* WRITTEN EXERCISE
Collect every line in the data below that contains the word "dropdown".

* RECORDS FOR THE EXERCISE

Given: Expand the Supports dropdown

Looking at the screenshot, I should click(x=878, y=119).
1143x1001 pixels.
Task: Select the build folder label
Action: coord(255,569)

* WORKED SOLUTION
Given: Expand the Supports dropdown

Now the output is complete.